§ REQUIRED ACTION:
Transcribe exactly, and without pictures, only the lines from the one bearing "You are a computer-use" through the final line of the data below.

(DATA EXTRACT Opens)

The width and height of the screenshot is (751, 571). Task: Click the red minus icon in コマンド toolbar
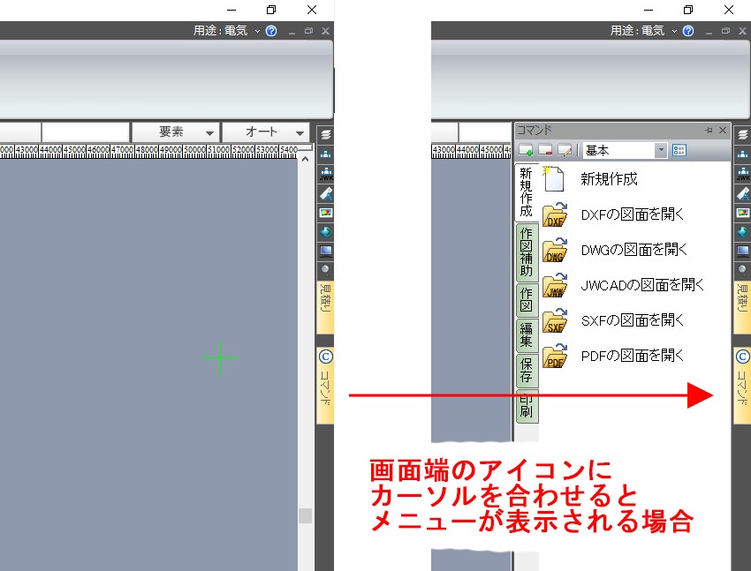click(545, 149)
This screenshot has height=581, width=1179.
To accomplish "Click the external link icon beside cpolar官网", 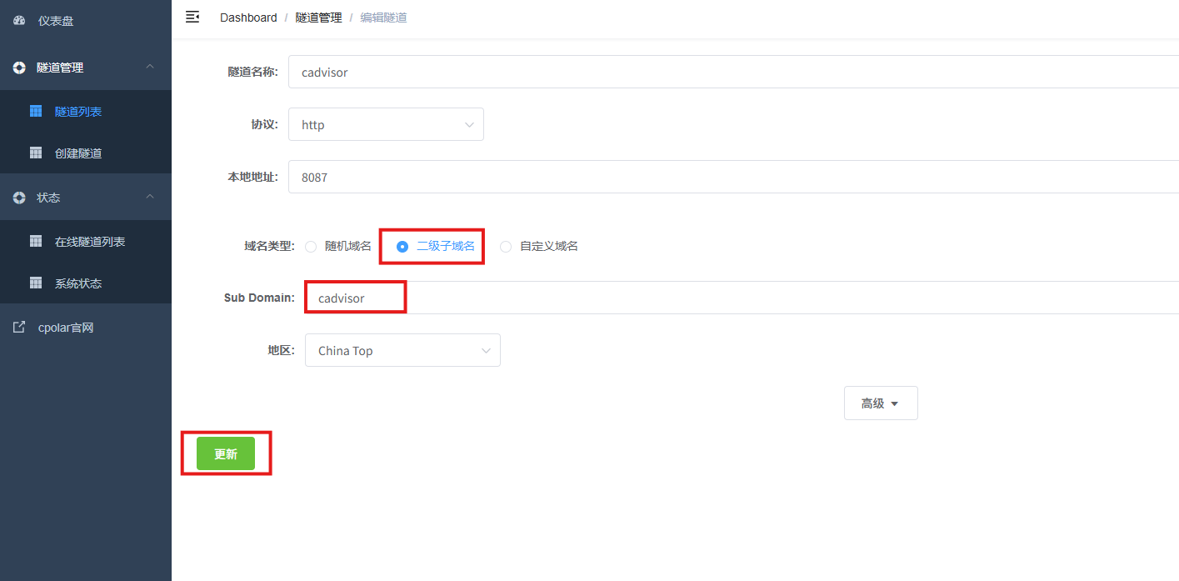I will click(x=19, y=328).
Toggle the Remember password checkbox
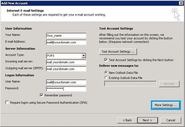 (42, 95)
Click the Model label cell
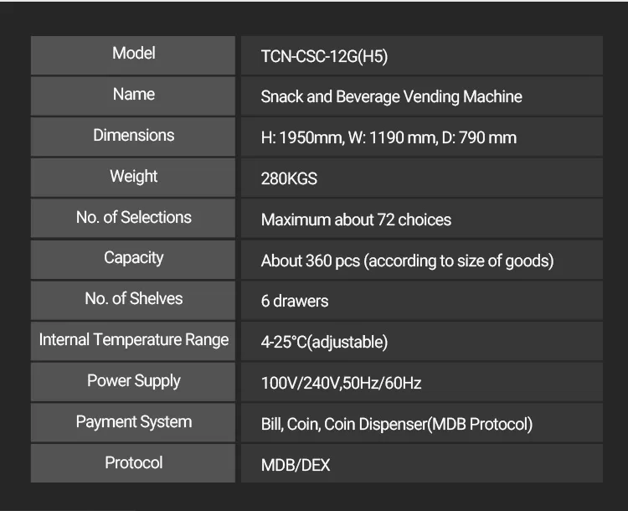Screen dimensions: 628x511 coord(134,54)
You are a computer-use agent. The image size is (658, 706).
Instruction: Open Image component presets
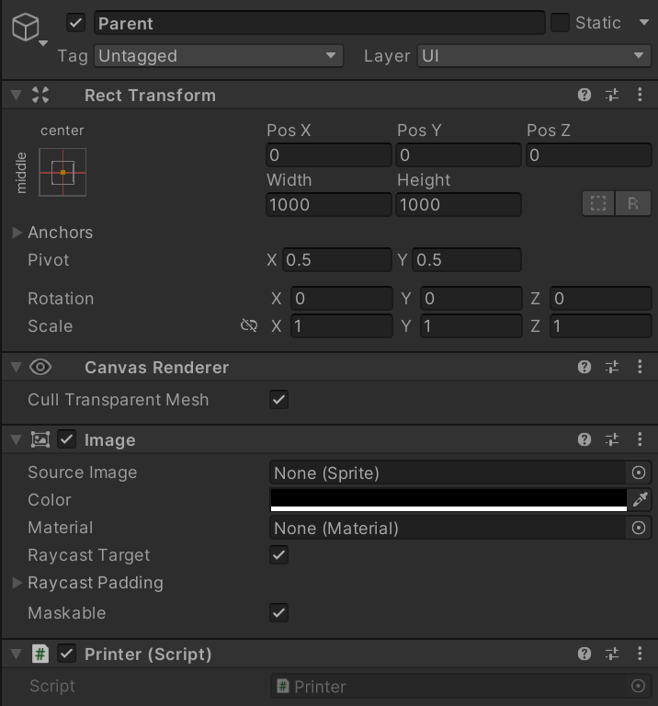coord(612,439)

(DATA EXTRACT Closes)

§ TASK SOLUTION:
You are a computer-use agent. The image size is (658, 706).
Instruction: Open Image component presets
coord(612,439)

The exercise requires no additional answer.